**GIVEN TEXT**
=-=-=-=-=
# Introducing new angel to established male



## happypappy (Apr 5, 2012)

I have a 75 gallon community tank.
Recently, my female from a pair of angels died. I bought a new female, adult size and introduced her into the tank. The male was immediately interested by proceded to "bully" her. He is not damaging her, but chases and nips at her. This morning she was fine, but hiding along the back of the tank. If the bullying continues, should I remove her? Introduce another female with her? Any suggestions??


----------



## tankman12 (Nov 13, 2012)

I would add one or two more. Just so the male (and female) can choose. Than rehome the other female(s) that he doesnt pair with.
_Posted via Mobile Device_


----------



## corina savin (Jul 11, 2012)

I guess it depends on the male's personality. 
I have a pair in a 39g where the male is often attacking his female to the point that she has to hide. They are fighting and spawning often and they are together without issues for more than 3 years.
=-=-=-=-=
**EXERCISE INSTRUCTIONS**
• a. Please output the section of the angelfish thread starting at "## happypappy (Apr" and ending at "doesnt pair with.".
• b. Carry on the angelfish thread from the point where it stops.

**RECORDED DATA**
=-=-=-=-=
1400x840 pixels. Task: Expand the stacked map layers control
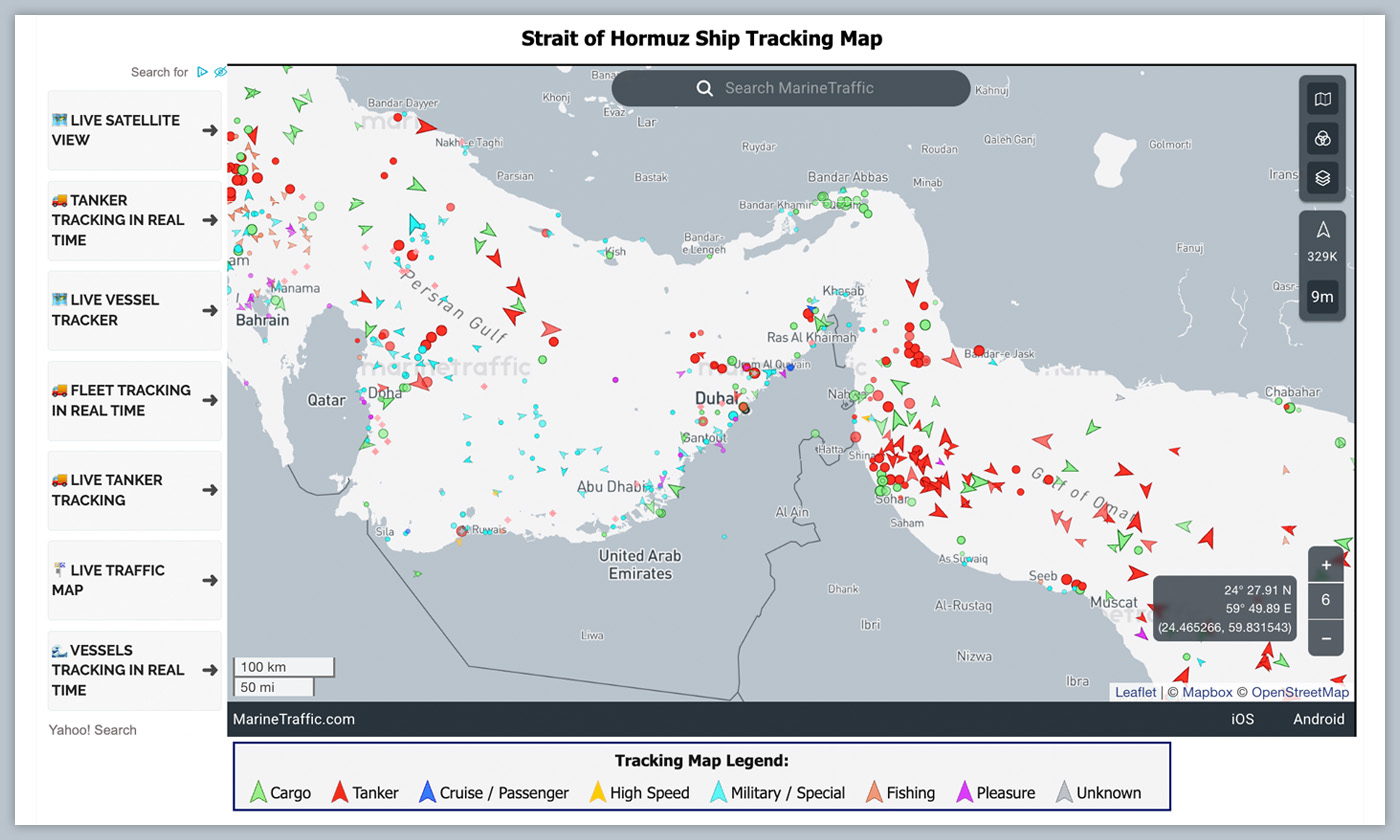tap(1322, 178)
=-=-=-=-=
**ANSWERS TO THE PROBLEMS**
• a.
## happypappy (Apr 5, 2012)

I have a 75 gallon community tank.
Recently, my female from a pair of angels died. I bought a new female, adult size and introduced her into the tank. The male was immediately interested by proceded to "bully" her. He is not damaging her, but chases and nips at her. This morning she was fine, but hiding along the back of the tank. If the bullying continues, should I remove her? Introduce another female with her? Any suggestions??


----------



## tankman12 (Nov 13, 2012)

I would add one or two more. Just so the male (and female) can choose. Than rehome the other female(s) that he doesnt pair with.

• b.
And then I had a single male, in another tank. Few months ago I introduced a new female. Right away he started his courtship by shaking his fins, cutting her way and gently guided her to his territory. I never seen them fighting. They get along very well but he likes to eat her eggs.....


----------



## happypappy (Apr 5, 2012)

*introducing a new female to an adult male*

Now the male just hides in the top back corner of the tank and will not swim about ---- should I get a second and third female or just try another or ride it out??? It's hard to know what to do with these guys!


----------



## tankman12 (Nov 13, 2012)

How sure are you that the new one is a female?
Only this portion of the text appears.